From that day on, John Yang stopped going to Mount Tai, and stopped exposing fortune-telling frauds. Life settled into a peaceful routine: keeping a close eye on his son to stop him from skipping class for internet cafés or puppy love, or bickering with his wife over daily chores.

Time flew by. Neither husband nor wife ever spoke of it, but neither forgot. The mad Taoist at Moonwatch Peak had said that when the world changed, their daughter would return. They didn’t know what counted as the ‘world changing,’ but neither let go of that hope.

Until April 2014, when the White Night descended and the world was thrown into chaos. In that moment, Susan Morrow suddenly felt: if this wasn’t the ‘world changing,’ what was? Not long after, while talking to her son, he suddenly asked about his sister, and the feeling grew even stronger. One day in July, Susan felt restless, as if something important was about to happen.

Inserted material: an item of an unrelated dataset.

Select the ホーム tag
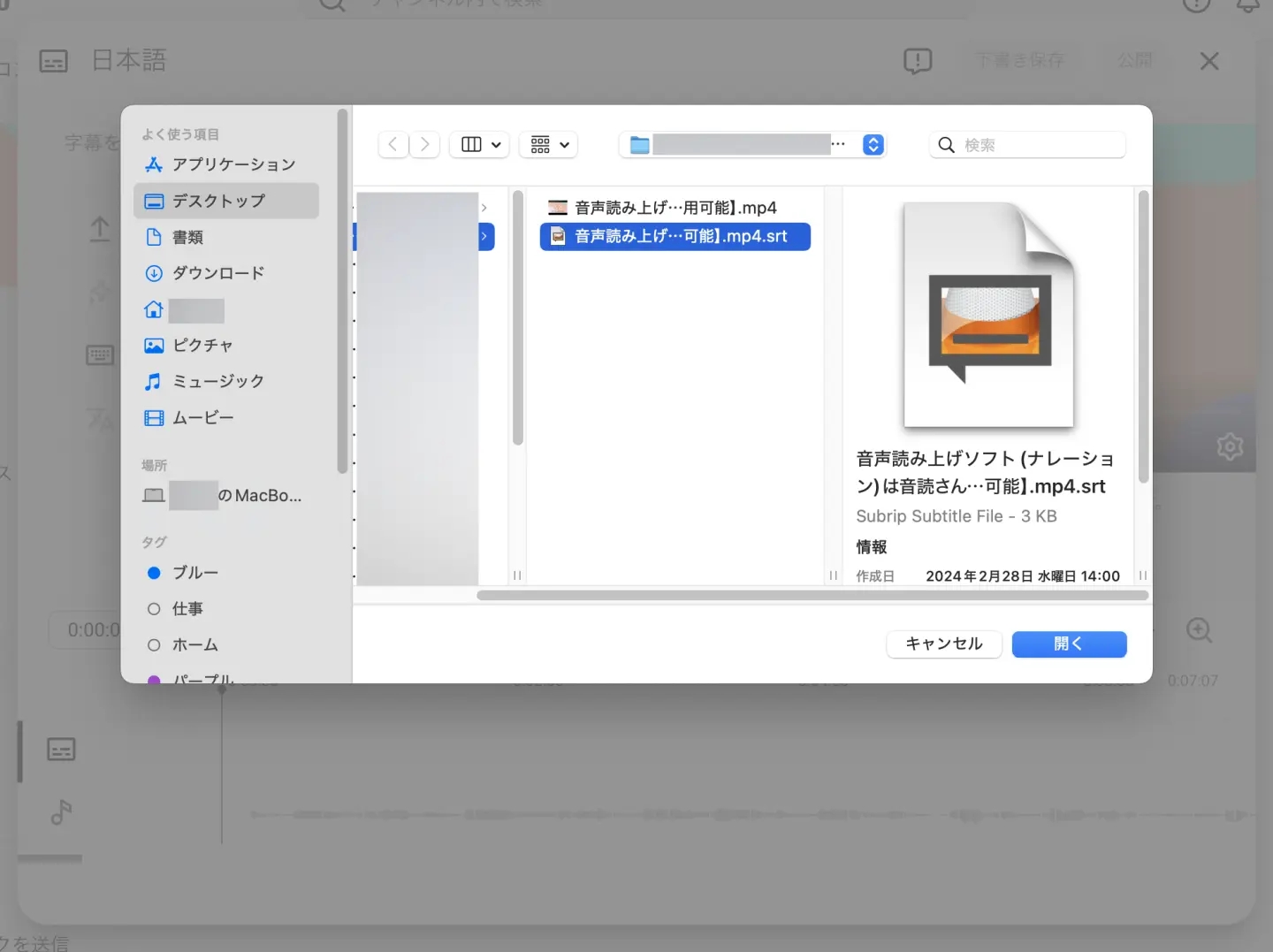This screenshot has height=952, width=1273. tap(194, 644)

“Forget it, stop overthinking. My son’s coming home soon, I’ll go make something to eat.” Grabbing her shopping basket, Susan headed out. As she opened the building’s front door, she was met with dazzling sunlight. In the light, a girl stood facing her, right in front of her.

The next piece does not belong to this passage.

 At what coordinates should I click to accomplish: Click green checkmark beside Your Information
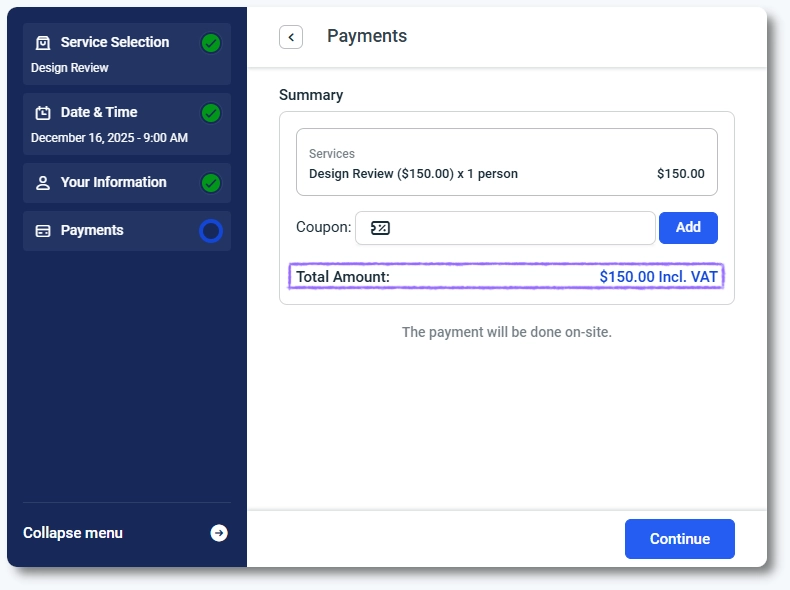(x=210, y=183)
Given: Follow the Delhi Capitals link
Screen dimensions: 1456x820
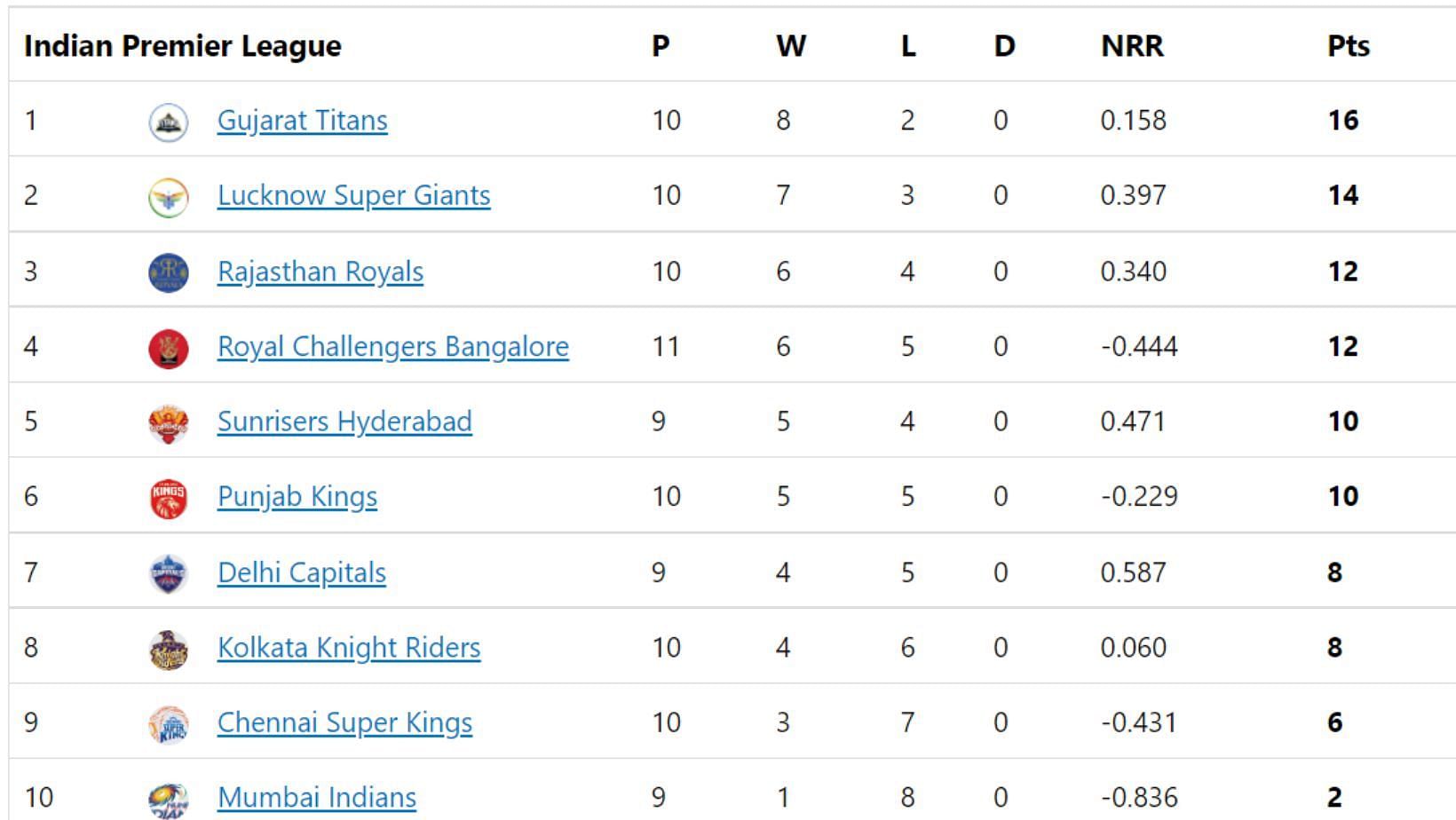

So sudden, so unexpected—yet the girl’s face was so familiar. That shimmering platinum hair was so familiar. The look in her eyes, the blood connection—they were all so familiar.

Thud—the shopping basket fell to the ground. In that instant, twenty-six years of tangled emotions surged up, choking her throat but breaking open her tears. All the words she wanted to say boiled down to just four: “You’re back?”

The girl across from her smiled, just as dazzling and bright as in the dream. “Yeah, I’m back—Mom.”